Fiber-Optic Temperature Sensor Design Adapted for Libyan Environment

Abstract

In this work, the design of the Fiber optic Temperature Sensor has been performed using two different techniques aimed at determining the optimum design parameters of the fiber optic sensor that should work properly in the Libyan environment (temperature: -13 to 57.8 degrees Celsius). The first technique is based on Fabry-Perot Interferometer that tracks the phase change of the received light by the interferometer due to the sensitivity of the Fabry-Perot’s cavity to the surrounding temperature changes. Three different substances (GaAs, Ge and Si) were used in determining the optimum design parameters of the fiber optic sensor. The optical wavelength used is 1550nm with line width of 40nm. The material selected is Si where the optimum Fabry-Perot length was found to be 20.7µm.
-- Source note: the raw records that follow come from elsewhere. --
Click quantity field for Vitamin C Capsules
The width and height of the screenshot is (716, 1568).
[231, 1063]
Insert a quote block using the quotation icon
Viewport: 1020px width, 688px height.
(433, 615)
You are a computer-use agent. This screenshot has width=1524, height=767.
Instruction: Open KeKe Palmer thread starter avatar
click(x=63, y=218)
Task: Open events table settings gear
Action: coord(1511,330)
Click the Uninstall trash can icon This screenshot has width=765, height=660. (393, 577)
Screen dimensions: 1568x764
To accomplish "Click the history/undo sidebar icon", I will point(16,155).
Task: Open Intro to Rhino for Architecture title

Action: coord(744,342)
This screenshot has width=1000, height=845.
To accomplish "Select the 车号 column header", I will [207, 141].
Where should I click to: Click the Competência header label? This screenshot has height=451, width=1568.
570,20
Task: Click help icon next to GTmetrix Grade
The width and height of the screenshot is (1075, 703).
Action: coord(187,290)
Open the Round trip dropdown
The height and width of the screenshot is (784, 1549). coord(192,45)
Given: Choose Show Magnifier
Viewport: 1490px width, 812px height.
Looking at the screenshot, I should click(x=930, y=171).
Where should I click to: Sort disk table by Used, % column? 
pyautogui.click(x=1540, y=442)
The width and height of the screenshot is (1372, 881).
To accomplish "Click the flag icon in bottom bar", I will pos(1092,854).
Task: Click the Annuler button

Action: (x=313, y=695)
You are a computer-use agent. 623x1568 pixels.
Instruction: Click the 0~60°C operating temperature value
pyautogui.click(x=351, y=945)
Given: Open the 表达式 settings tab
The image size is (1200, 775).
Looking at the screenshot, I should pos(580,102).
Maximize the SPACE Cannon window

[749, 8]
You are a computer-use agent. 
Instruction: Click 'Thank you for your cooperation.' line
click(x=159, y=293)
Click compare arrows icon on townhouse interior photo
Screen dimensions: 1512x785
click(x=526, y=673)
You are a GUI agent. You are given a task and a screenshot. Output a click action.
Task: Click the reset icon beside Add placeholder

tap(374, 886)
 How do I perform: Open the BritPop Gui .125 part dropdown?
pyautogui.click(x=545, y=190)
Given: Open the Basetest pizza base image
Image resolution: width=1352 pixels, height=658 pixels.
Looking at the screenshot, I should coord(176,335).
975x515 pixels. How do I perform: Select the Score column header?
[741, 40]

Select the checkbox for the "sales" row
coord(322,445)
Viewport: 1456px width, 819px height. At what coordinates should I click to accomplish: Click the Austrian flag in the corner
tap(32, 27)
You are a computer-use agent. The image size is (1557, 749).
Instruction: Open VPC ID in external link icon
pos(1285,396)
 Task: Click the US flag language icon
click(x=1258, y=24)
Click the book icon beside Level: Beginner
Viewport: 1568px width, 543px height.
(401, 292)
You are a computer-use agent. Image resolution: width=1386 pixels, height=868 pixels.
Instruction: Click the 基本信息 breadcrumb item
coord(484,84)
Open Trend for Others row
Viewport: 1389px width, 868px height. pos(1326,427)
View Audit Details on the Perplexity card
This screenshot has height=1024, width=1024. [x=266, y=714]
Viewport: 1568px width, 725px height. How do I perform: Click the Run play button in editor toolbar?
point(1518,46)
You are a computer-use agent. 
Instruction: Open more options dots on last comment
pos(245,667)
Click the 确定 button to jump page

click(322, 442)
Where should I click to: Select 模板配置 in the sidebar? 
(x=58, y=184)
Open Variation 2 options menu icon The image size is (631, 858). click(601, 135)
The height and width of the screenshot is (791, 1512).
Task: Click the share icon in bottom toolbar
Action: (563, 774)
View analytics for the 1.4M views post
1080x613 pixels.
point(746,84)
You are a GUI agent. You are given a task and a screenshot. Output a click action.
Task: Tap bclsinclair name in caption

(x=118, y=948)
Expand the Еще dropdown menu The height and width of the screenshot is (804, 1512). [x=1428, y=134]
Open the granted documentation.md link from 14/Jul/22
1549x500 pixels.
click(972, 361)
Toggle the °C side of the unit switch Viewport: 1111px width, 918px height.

The second technique studied is based on Fiber Coupling Actuated by a Bimetal Strip to read the change in temperature with respect to coupling power loss. Three different standard Bimetal types were used for the design of the strip, (KANTAL 200 TB20110 Ni/MnNiCu), (KANTAL 135 Ni/NiMn-steel) and (KANTAL100 TB0965 Ni/NiMn-steel). The (KANTAL 200 TB20110 Ni/MnNiCu) Bimetal material was selected for the optimal sensor design. The optimum design length, delta deflection and thickness for the strip were found to be 5.6µm, 35µm and 1.3µm respectively.